- _Exercise_: According to the passage on student loan interest rates, at what percentage does the Bipartisan Student Loan Certainty Act cap undergraduate loan interest rates?
Passage for review below:
The cause of the hike began in 2007, when Congress passed the College Cost Reduction and Access Act, aimed at gradually cutting interest rates on student loans in half from 6.8 percent to 3.4 percent by 2011. The College Cost and Reduction Act was set to expire in 2013, but was moved to 2012 as a compromise between Republicans and Democrats.

Congress then extended the legislation for another year in June 2012, making the expiration date July 1.

The dispute between House Democrats and Republicans that prevented any earlier deals from being passed was about how interest rates will be controlled in the future. While Republicans asked for a more market-based approach that would see interest rates tied to the financial market, Democrats were looking for more protection for students and their parents.

While the new bill means interest rates will decrease, rates will still experience about a 13.5 percent increase since last year.

The latest bill fixed the interest rates on subsidized student loans to the rates of 10-year U.S. Treasury notes – if the rates of treasury notes rise in the future, so will the interest rates on federally subsidized student loans.

Interest rates will be locked, though, meaning the rate students are told they will pay when they take out the loans will be the rate they are obligated to pay later. The rate caps for the loans are also lower in the Bipartisan Student Loan Certainty Act, with undergraduate student loan interest rates capped at 8.25 percent.

There may still be increases in the rate over time, as the interest rates on 10-year Treasury notes is expected to rise to 5.2 percent by 2017. College students starting loans in 2017 could therefore face rates of about 7 percent, according to Congressional Budget Office projections.
End of Passage for review.
The data below:
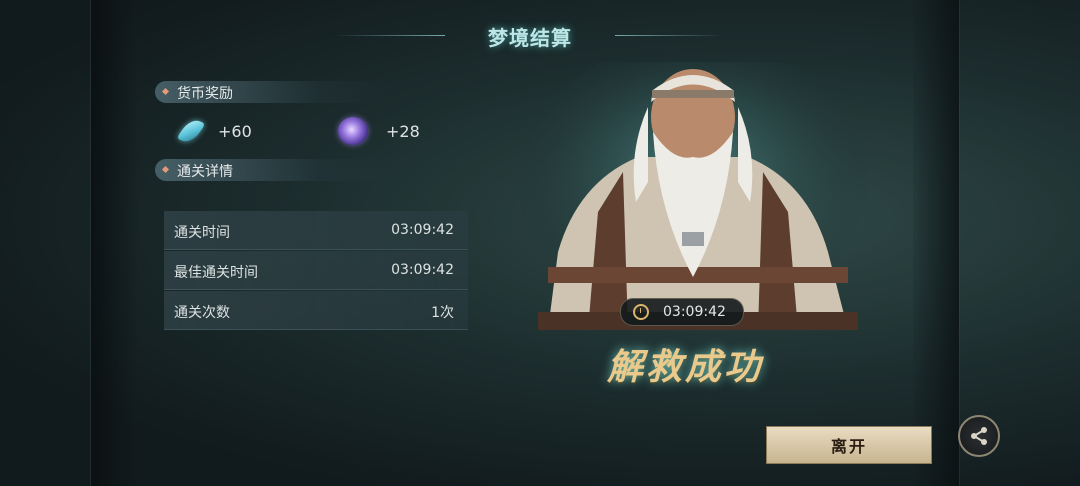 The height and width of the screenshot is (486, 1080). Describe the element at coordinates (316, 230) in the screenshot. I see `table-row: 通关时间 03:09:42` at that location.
End of The data.
- _Problem solution_: 8.25 percent